Azalea swallowed as she stared back at him, waiting for an explanation. He offered none as he reclined back into one of the chairs around the table and began stroking his chin, staring at the map.

"What war?" she asked, wanting further details.

"The threat of a war has been looming over my kingdom for a while," he added. "And I prepared for it adequately. I have amassed a mighty army; I have come up with the perfect attack plan and have even chosen the battlefield. Yet, there is something missing."

"What is it you're missing?" she asked.

"Tell me, Azalea, what are a group of assassins without an assassin master?" Replying to her question with one of his own.

"Lost," a short answer.

"Yet you managed to survive as a lone assassin, why is that?" he asked, cocking his head to the side.

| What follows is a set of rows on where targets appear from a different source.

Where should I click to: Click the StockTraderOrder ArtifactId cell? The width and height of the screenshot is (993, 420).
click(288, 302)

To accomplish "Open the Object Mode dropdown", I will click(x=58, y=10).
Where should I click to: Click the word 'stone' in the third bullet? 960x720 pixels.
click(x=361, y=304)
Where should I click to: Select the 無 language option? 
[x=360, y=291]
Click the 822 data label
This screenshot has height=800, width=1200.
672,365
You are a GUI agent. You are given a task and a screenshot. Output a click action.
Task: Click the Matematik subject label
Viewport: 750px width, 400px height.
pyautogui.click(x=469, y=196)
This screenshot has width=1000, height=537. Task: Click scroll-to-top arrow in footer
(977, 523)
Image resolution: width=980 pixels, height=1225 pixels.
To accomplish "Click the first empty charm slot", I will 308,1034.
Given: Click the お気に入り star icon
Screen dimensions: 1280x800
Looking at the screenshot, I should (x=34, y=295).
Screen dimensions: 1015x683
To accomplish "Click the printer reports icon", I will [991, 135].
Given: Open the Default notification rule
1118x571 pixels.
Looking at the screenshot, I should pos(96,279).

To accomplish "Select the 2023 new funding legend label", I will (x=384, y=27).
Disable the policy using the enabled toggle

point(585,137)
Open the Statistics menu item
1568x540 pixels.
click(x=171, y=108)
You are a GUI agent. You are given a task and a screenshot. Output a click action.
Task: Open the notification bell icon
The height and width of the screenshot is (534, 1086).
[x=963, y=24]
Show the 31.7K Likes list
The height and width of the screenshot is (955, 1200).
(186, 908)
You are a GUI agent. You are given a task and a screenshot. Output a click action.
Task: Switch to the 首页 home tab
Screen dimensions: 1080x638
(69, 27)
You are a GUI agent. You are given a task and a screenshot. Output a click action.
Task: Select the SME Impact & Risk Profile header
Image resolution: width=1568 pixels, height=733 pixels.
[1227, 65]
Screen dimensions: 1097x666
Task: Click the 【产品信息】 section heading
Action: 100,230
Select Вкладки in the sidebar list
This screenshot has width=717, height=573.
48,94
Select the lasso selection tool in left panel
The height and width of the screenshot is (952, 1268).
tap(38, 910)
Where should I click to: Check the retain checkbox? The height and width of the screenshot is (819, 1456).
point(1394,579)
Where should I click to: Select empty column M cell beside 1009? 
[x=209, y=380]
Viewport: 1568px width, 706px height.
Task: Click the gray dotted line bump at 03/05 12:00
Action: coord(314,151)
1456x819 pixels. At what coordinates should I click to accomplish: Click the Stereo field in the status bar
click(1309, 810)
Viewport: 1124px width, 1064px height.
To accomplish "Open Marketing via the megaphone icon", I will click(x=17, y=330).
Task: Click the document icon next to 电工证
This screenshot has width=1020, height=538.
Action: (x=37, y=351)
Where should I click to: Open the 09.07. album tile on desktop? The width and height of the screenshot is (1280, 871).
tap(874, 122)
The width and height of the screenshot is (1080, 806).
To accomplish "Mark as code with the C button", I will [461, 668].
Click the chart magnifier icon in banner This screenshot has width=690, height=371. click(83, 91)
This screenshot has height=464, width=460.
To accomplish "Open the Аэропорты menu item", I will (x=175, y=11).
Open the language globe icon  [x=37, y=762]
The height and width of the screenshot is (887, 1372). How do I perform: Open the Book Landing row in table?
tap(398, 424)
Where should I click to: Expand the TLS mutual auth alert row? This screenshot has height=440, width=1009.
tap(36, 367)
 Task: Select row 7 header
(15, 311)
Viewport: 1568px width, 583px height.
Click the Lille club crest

"I was my own master," she replied and his eyes gleamed.

"Excellent answer," he praised. "Everything needs a higher power to answer to, whether it be themselves or someone—something else."

She didn't understand was his point was but didn't push him as she watched him assess the map further, she expected war pieces to be littered across it, but it strangely remained empty. She didn't ask the reason.

"My army needs a general to answer to," he finally said. "A general I've spent months hunting for."

"Is there not a single skilled vampire fit to lead your army in this enormous empire?" she asked, bewildered.